The DfT also uses generic conversion factors to estimate climate impact instead of using actual energy consumption to provide a more realistic estimate. Assessment of the carbon impact per passenger for Glasgow-to-London journeys derived in this way are shown below.
This includes the electricity consumption of a Class 390 train from an industry source. As this source is unattributable, it has been sense checked against a paper published by Professor
Roger Kemp of the University of Lancaster which quotes RSSB research showing that, in 2006, a Class 390 unit had emissions of 50g per passenger. This was on the basis of a 40% load factor compared with the 70% load factor in the above calculation. In 2006, the carbon intensity of the grid was 511g CO2/kWh compared with the 2020 figure of 193g CO2/kWh.

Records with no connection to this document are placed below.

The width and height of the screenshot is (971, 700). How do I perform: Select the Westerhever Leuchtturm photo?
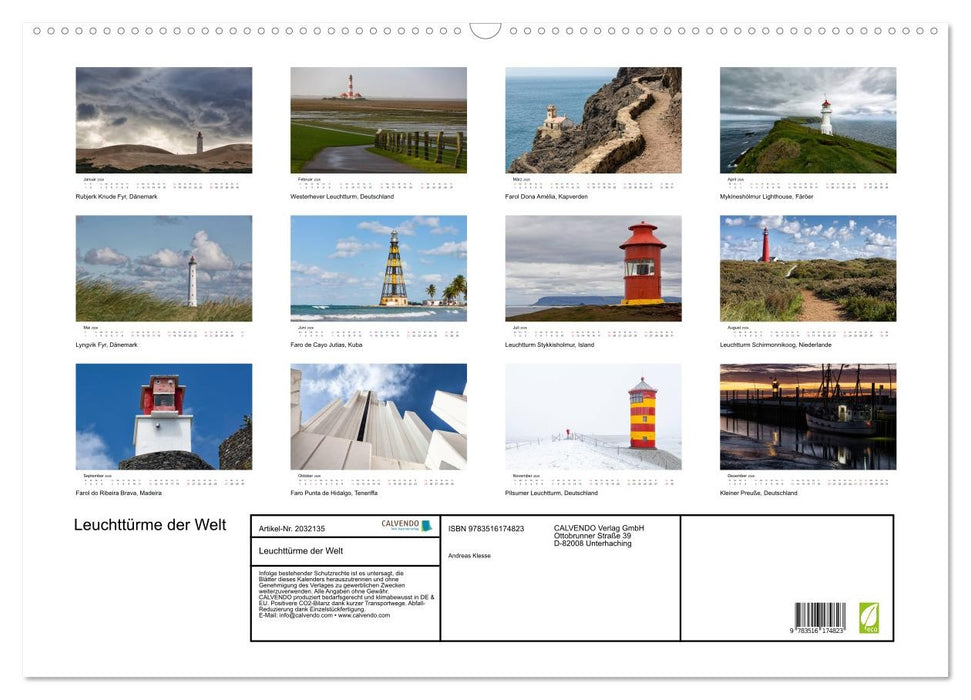pyautogui.click(x=378, y=120)
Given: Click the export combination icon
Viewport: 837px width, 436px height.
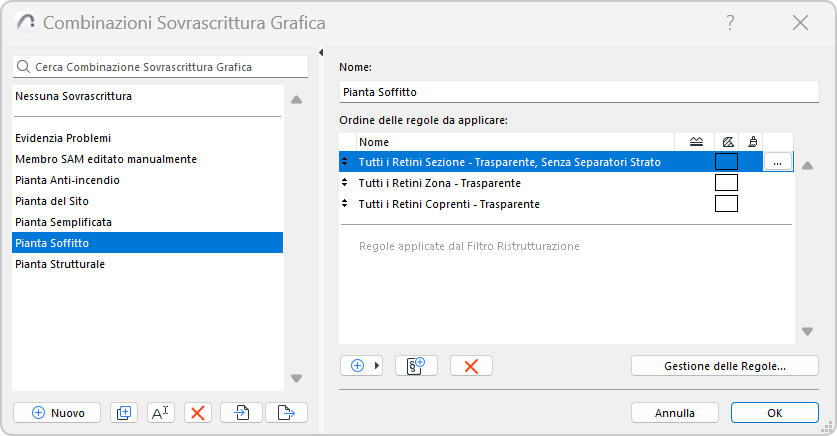Looking at the screenshot, I should click(x=286, y=412).
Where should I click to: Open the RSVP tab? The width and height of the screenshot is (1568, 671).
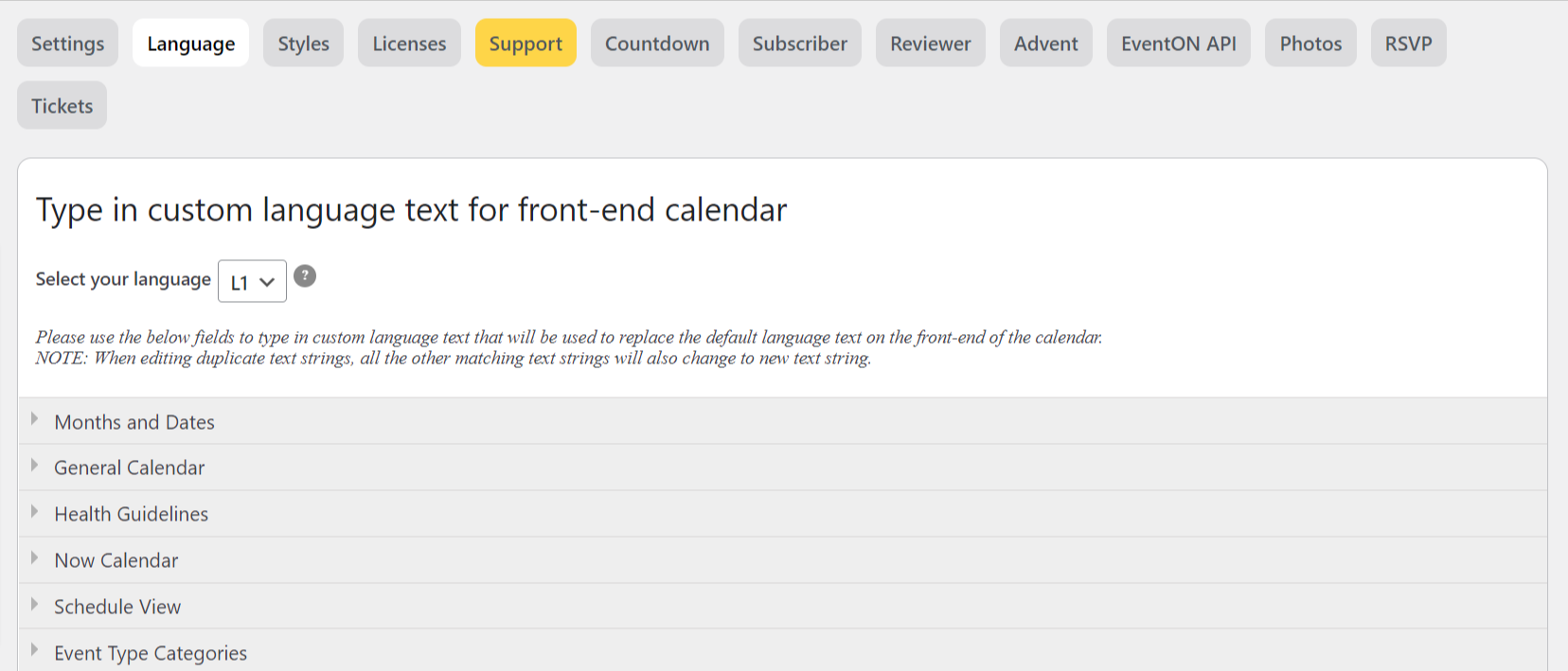tap(1408, 43)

With adjustments for load factor and current grid carbon density, this gives current Class 390 emissions of 11g per passenger km which equates to 6.9kg for the 645 rail km between London and Glasgow. This is comparable with the estimate of 4.9kg based on the industry source, especially as this source considered that the original RSSB figure did not take full account of the benefit of regenerative braking.
The Kemp paper also shows that in 2006 a diesel HST unit had emissions of 70g CO2 per passenger km. For the same load factor, the Class 390 now has emissions of 19g CO2 per passenger km due to the significant reduction in grid carbon density since 2006. Hence, an electric inter-city train has 27% of the CO2e emissions of a diesel train.
The above calculations highlight the importance of modal shift to rail. Unless the above can be shown to be flawed, it has to be accepted that DfT’s assessment of comparative journey emissions is misleading.